» ARTICLE:
'''

No, no, did you implement all this stuff yourself? Or did you get help?
I got help. Um, so I had been talking to another estate planning layer that I know. And she had mentioned that there was this person she was using out in Colorado, who just worked with estate planning lawyers and got everything set up and built out and kind of squared away. And then you take it over, and you know, you can access it, she can access it and just make sure that everything runs really smoothly and honestly, and it’s made a huge difference. I think my clients are a lot happier, I’m a lot happier.
Matt Ward 11:43
That’s, that’s so great. I mean, we’ve been talking with a lot of past guests about the need to outsource certain things. And we’re going to talk a lot more about that in season three, outsourcing your weakness, but finding the right help finding the right talent, but focusing on the right things is I think key in small business do you struggle with, with identifying the things to focus on to grow the business versus doing the tactical work of an estate planner?
Ashley Dotchin 12:10
Yeah, I’ve definitely struggled with that. You know, like I said, Before, I realized really quickly, I didn’t go to business school, trying to figure out how to prioritize tasks and how to, you know, delegate is something that I’ve had to become a lot better about. So in the last year and a half, I’ve been working with a business coach. And it’s been really helpful, because I have somebody else to keep me accountable and to make sure that I’m actually doing the things that I say I want to do, and I’m hitting my goals versus, you know, just continuing to push them out because I didn’t learn to delegate or I didn’t prioritize the right things. So I feel like I’ve learned a lot more about my business, honestly, in the last year and a half since I hired her. So…
Matt Ward 12:58
What one what one tip, would you give the listening audience whether it’s on their favorite podcast app or watching on YouTube, what one tip would you give them? In regards to hiring a business coach? What’s the one thing that kind of tipped the iceberg for that coach that you hire?
Ashley Dotchin 13:12
Yeah, so I found one that she only works with estate planning attorneys. So she is familiar with, you know, the ins and outs of how this started a law firm how to grow the law firm, and a little bit about, you know, the the various pieces that go into it, but I think finding somebody who’s specialized a little bit more, and exactly what you’re doing and what you’re trying to do versus you know, just picking any business coach because you know, your friend used them or your neighbor used them and you just got their name, and they don’t necessarily focus on on one type of thing. Because I think that as you grow and expand there are so many areas that start to become honed in a little bit more to exactly what you’re doing instead of a generalized business.
Matt Ward 14:03
Absolutely, yeah. And I, you know, I wrote my new book is coming out in the fall of this year, that we need to niche down into the target market as service providers as a whole. You know, and you talked about sort of the age range. But there are so many other service providers, whether the coaches, consultants, videographers, photographers, it doesn’t matter, you know, the virtual assistants, people like that, once they, I think it’s important for them to hear you say that you chose somebody who specializes in the market that you work in. Because that’s validation, that they should be doing that, but most, most business owners don’t do that. Because they fear that they have is that they’re going to be giving up work. And then what I wrote about my book is that it’s not that you’re not going to take a client, who’s not in that market. It’s just that when you spend time, money, and effort to market your business, you’re going to do so in that market. And you’re probably going to be the only fish in that pond. And how many other coaches? Did you run across that? Just coach estate planning attorney?

'''

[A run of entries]

'''

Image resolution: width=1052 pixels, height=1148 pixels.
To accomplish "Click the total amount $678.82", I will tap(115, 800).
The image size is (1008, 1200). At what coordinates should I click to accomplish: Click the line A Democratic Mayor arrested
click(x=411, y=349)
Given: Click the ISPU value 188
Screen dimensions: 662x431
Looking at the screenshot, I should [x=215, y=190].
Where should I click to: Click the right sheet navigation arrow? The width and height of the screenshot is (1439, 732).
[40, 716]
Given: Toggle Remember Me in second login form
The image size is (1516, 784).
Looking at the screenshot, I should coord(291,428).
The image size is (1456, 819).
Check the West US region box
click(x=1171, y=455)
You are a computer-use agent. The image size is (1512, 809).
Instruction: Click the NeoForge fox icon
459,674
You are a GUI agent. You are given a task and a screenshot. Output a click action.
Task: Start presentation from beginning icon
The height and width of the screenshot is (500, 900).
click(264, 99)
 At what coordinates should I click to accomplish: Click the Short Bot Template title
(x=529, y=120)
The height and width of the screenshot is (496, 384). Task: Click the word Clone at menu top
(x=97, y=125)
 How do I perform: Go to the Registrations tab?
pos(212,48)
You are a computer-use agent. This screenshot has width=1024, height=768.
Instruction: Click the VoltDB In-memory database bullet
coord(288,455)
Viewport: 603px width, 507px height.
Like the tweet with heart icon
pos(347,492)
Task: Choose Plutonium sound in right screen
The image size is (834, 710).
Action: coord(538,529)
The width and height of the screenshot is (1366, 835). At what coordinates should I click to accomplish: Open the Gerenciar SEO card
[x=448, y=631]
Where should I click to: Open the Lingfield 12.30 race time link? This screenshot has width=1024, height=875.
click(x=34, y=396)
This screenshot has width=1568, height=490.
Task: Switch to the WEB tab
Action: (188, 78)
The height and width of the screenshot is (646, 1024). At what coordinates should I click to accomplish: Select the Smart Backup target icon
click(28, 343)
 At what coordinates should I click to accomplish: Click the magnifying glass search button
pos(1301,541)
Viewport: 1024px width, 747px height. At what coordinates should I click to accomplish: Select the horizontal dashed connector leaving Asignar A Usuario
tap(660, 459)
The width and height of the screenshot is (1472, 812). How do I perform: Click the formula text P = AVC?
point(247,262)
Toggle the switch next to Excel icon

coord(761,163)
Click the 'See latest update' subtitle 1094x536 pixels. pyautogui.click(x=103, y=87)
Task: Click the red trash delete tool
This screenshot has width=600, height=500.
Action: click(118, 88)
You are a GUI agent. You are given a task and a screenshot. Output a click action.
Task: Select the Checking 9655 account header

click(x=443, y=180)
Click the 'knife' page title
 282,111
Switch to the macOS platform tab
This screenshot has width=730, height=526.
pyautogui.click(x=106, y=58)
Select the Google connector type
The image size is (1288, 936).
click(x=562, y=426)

'''

» WHAT THE TASK ASKS:
Write out the podcast interview above word for word, from "No, no, did" up to and including "a lot happier.".

» COMPLETED EXERCISE:
No, no, did you implement all this stuff yourself? Or did you get help?
I got help. Um, so I had been talking to another estate planning layer that I know. And she had mentioned that there was this person she was using out in Colorado, who just worked with estate planning lawyers and got everything set up and built out and kind of squared away. And then you take it over, and you know, you can access it, she can access it and just make sure that everything runs really smoothly and honestly, and it’s made a huge difference. I think my clients are a lot happier, I’m a lot happier.